(64a) Food and Fuel: The Technical Potential of Biofuels in the United States Using Land Efficient Animal Feeds | AIChE

(64a) Food and Fuel: The Technical Potential of Biofuels in the United States Using Land Efficient Animal Feeds


Bals, B. - Presenter, Michigan State University
Dale, B. E. - Presenter, Great Lakes Bioenergy Center, Michigan State University
Kim, S. - Presenter, Michigan State University
Eranki, P. - Presenter, Michigan State University

Despite the potential for biofuels to displace petroleum in the transportation sector, several concerns remain regarding land use issues. It is believed that there is not enough land available for both food and fuel production, and therefore large-scale biofuel production would cause adverse land use change such as deforestation. We introduce a separate approach, wherein current cropland is intensely managed to either produce both food and fuel or to increase food production, allowing land to be freed for biofuels. Cover crops can be grown on the same land as corn or soybeans, increasing the amount of stover removed and providing a fiber source for ruminants. In addition, protein recovery from early harvest hays can displace soybean production, while pretreating switchgrass or corn stover with ammonia pretreatments can displace traditional forages in cattle diets. Likewise, biofuel production can be performed on idle land or Conservation Reserve Program land.

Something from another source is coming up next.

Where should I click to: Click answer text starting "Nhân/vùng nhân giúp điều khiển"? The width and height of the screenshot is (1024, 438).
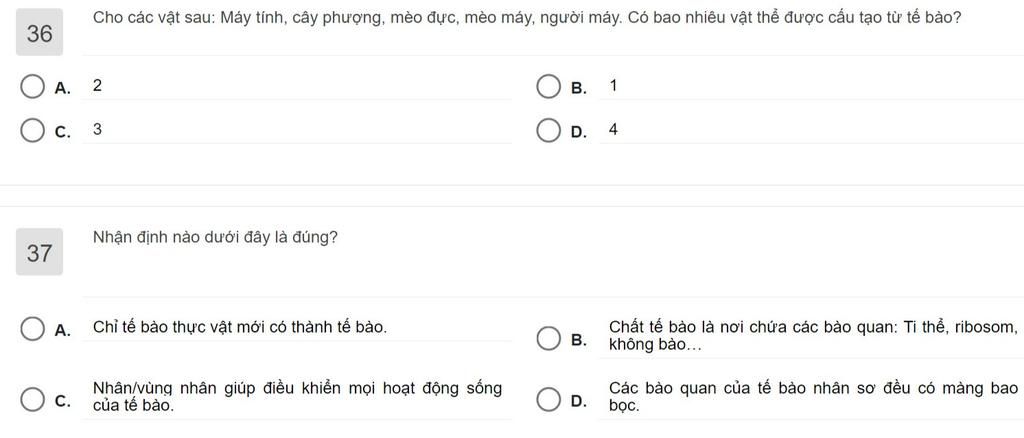[297, 396]
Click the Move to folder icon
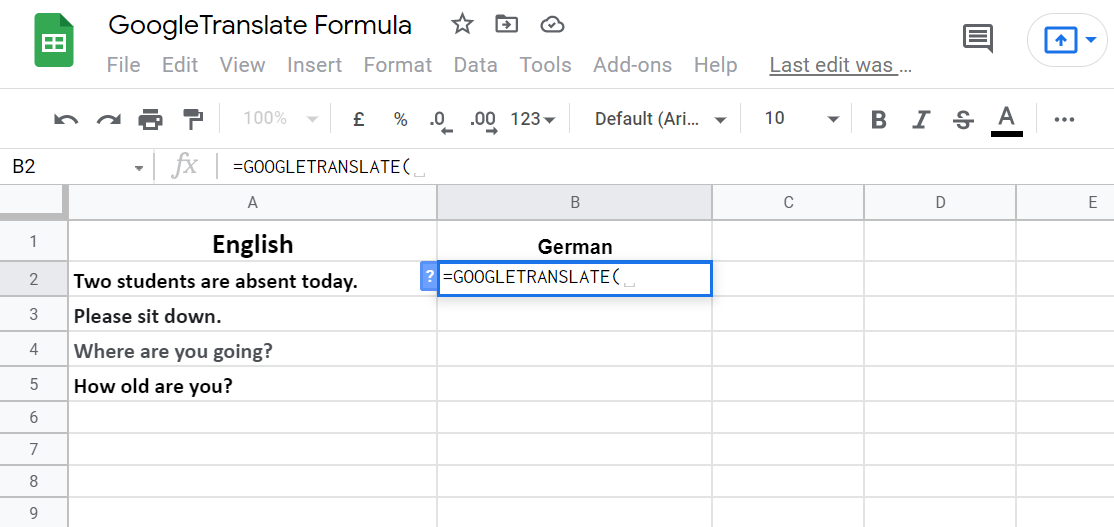Viewport: 1114px width, 527px height. [x=507, y=25]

In this study, the theoretical maximum amount of biofuel produced on current cropland without affecting overall food production is considered. Current fiber, energy, and protein needs for human consumption, animal feed, and exports are met. This study suggests that over 50% of current US gasoline consumption can be displaced by biofuels grown on current cropland in the United States. The large volume of biofuel produced is due to intensive harvesting of corn land, which includes grain, stover, and cover crops. New animal feeding technologies also contribute to increased biofuel production. This result is consistent across multiple sensitivity scenarios, with the largest changes being due to changing crop yields and the loss of corn land or cover crops. Net soil organic carbon increases in this scenario; however, nitrate leaching is greater than if little to no biofuels are produced. Greenhouse gas emissions are reduced by 670 Tg CO2-eq/yr, which is over 10% of current U.S. emissions.